↓

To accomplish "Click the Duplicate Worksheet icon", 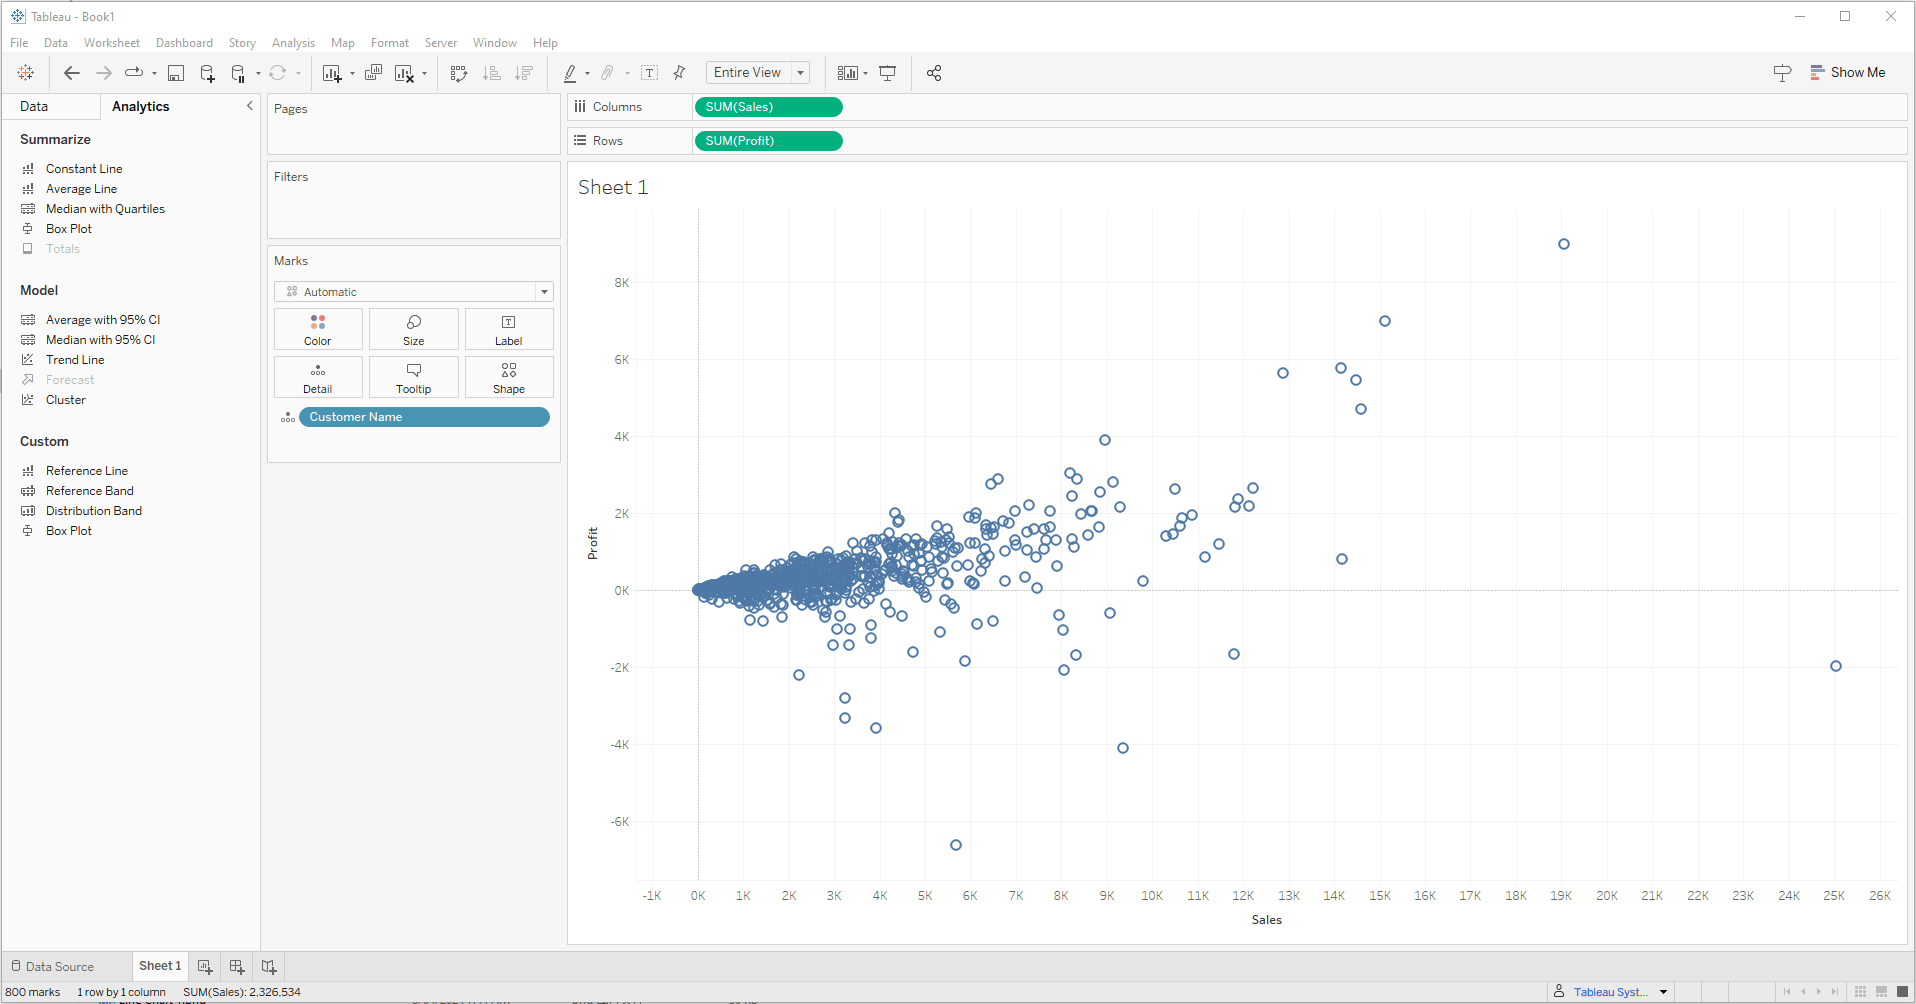I will pyautogui.click(x=373, y=73).
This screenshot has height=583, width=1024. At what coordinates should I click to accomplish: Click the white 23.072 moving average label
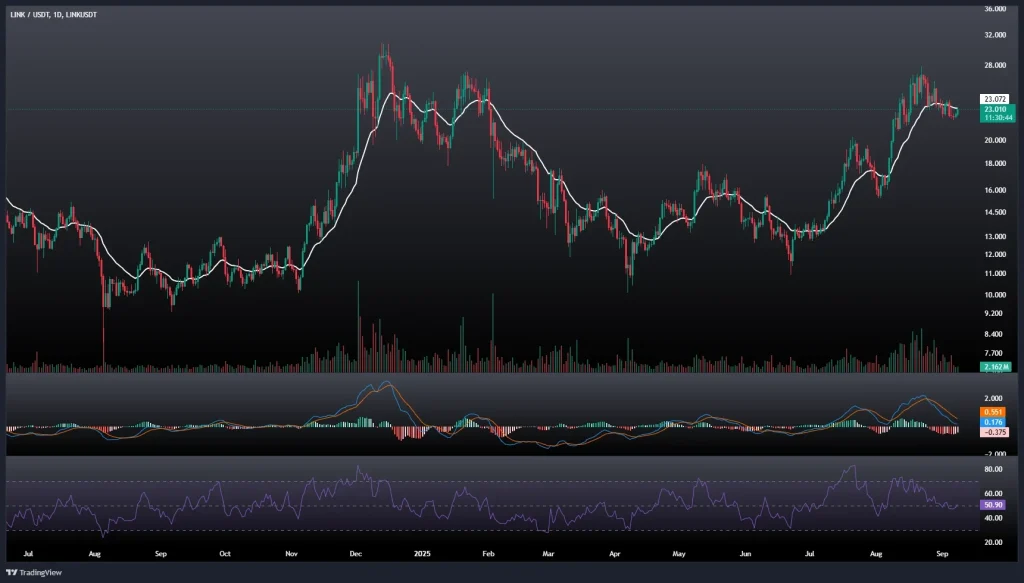994,99
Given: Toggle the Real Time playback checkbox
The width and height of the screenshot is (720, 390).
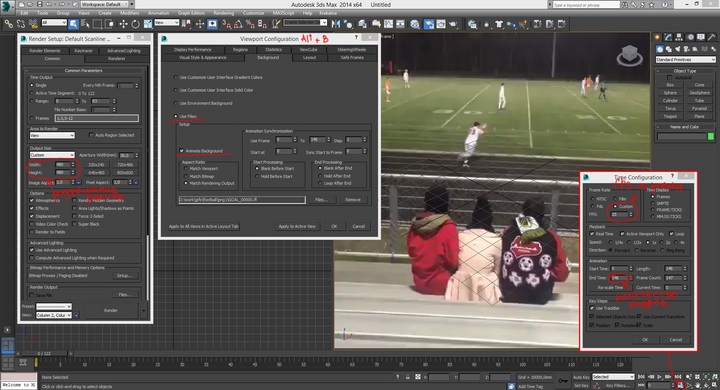Looking at the screenshot, I should 592,234.
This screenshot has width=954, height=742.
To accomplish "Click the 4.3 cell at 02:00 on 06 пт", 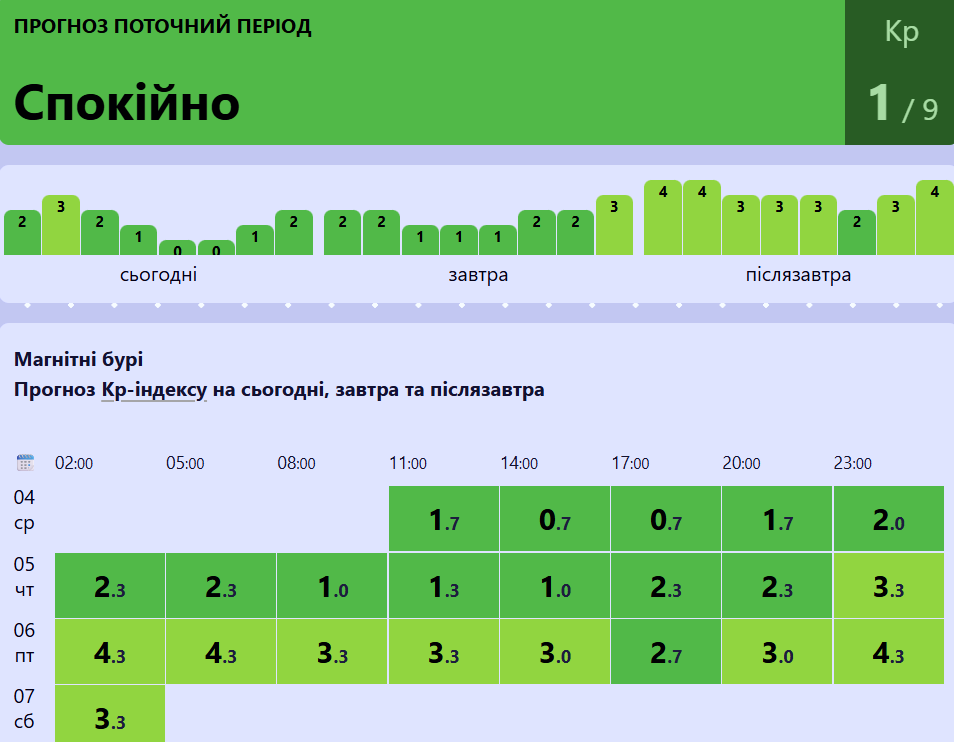I will point(110,652).
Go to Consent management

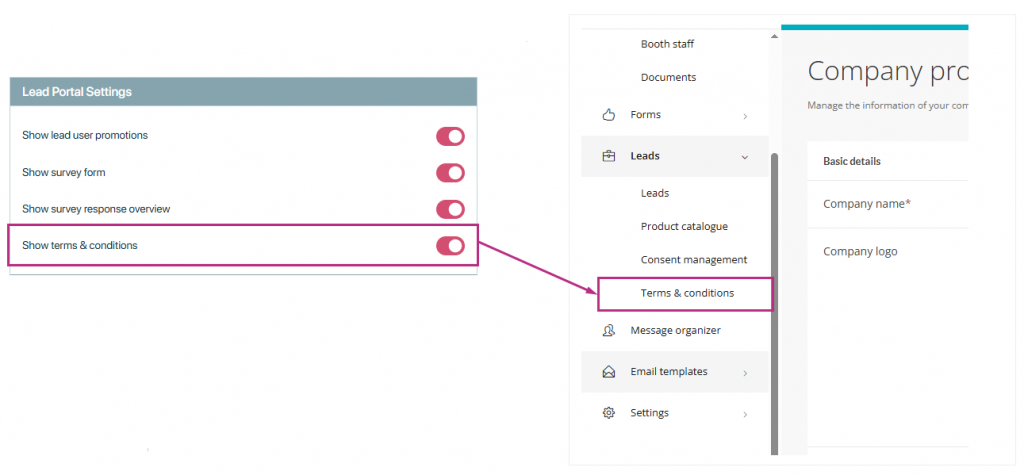coord(693,260)
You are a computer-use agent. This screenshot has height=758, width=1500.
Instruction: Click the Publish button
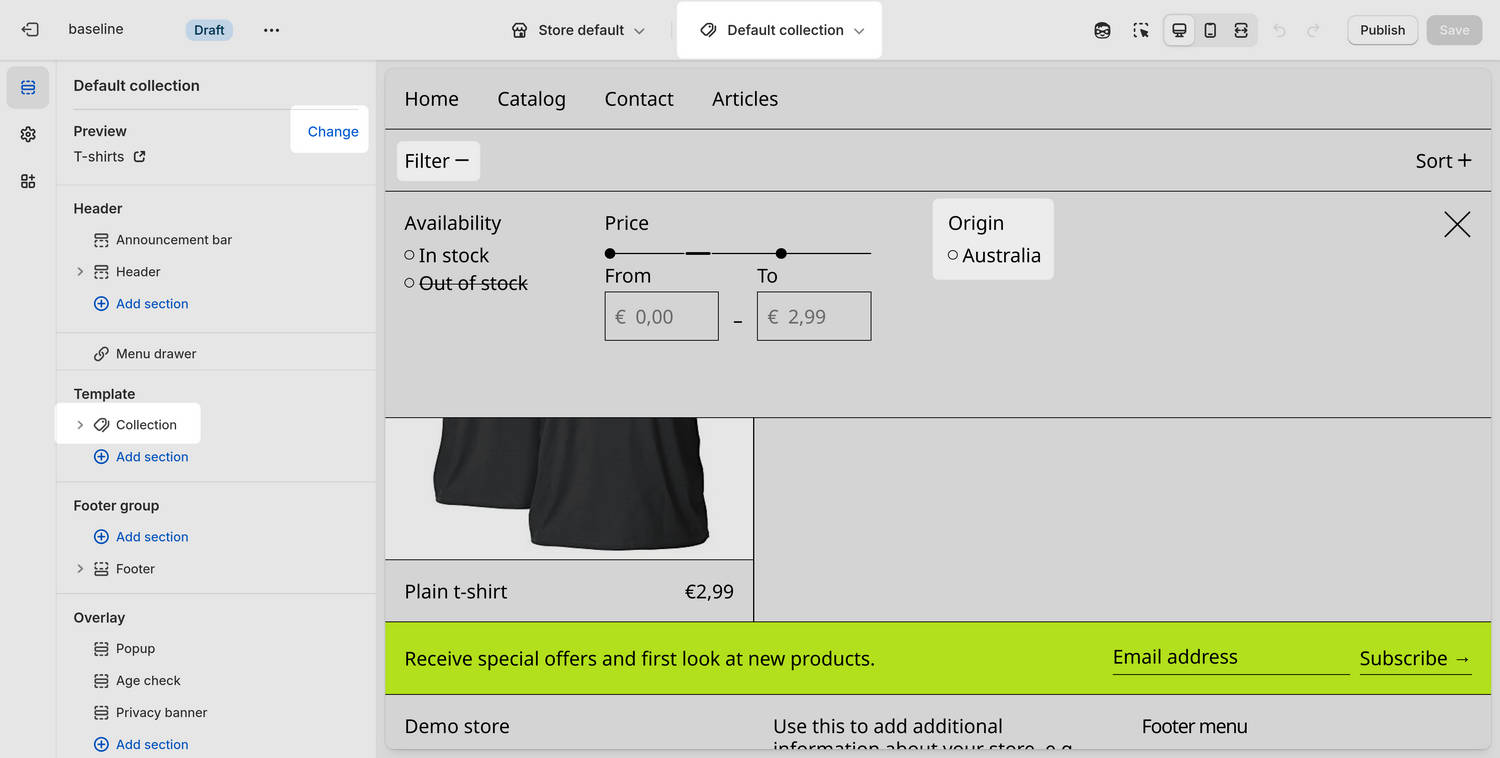[1382, 30]
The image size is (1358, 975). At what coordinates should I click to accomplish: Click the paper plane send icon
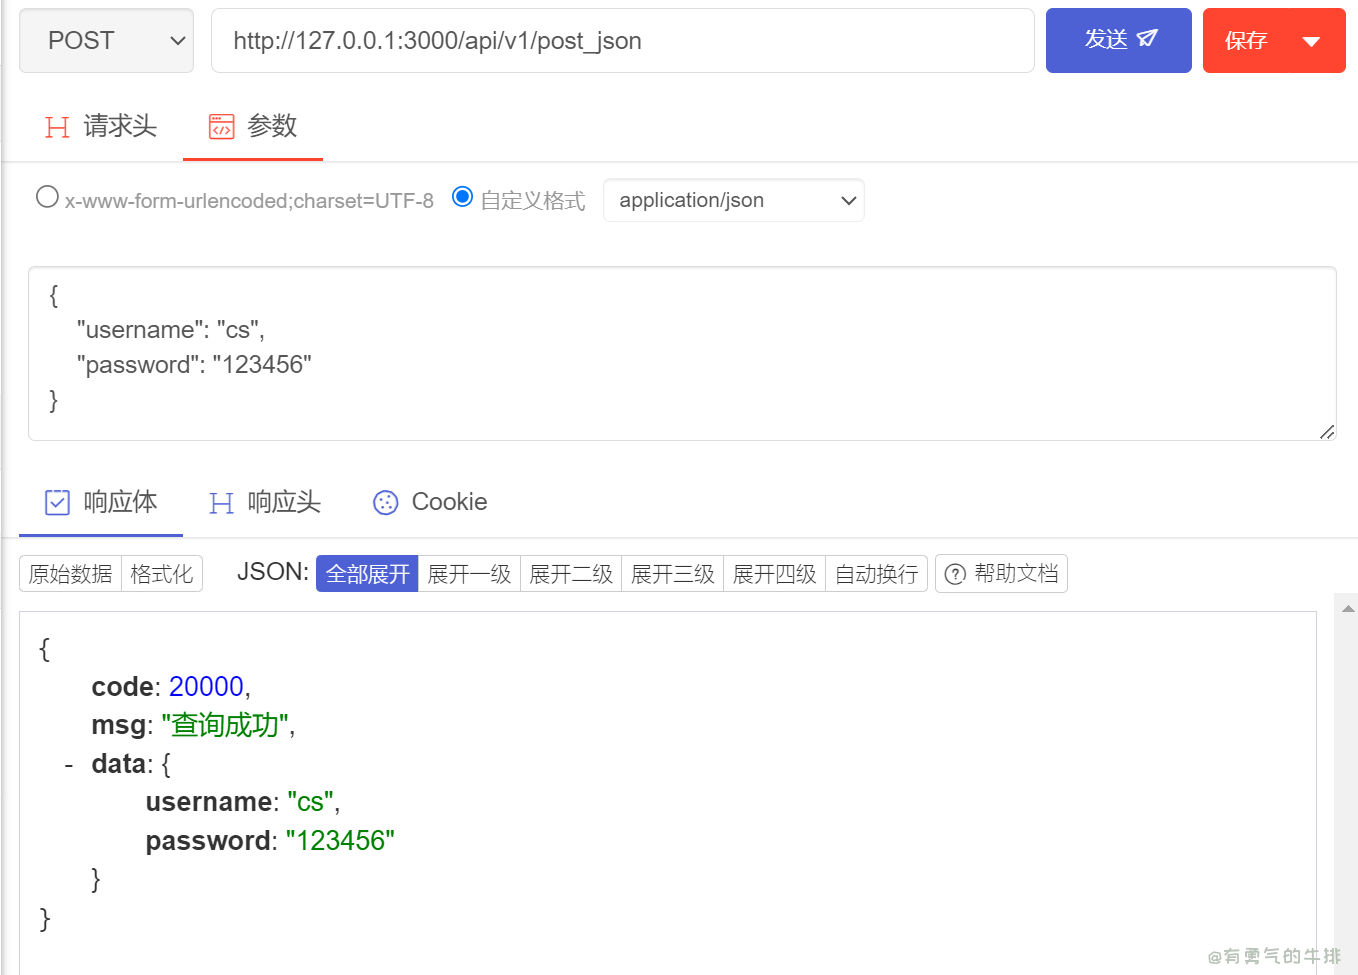tap(1147, 39)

↑

> Task goal
Take the line that contains "You are a computer-use" and all lines after it to the end of the material above, and copy them verbatim without any images.

> Answer to this task
You are a computer-use agent. This screenshot has height=758, width=1500.
Instruction: Click the Publish button
[1382, 30]
The image size is (1358, 975). At what coordinates should I click to accomplish: Click the paper plane send icon
tap(1147, 39)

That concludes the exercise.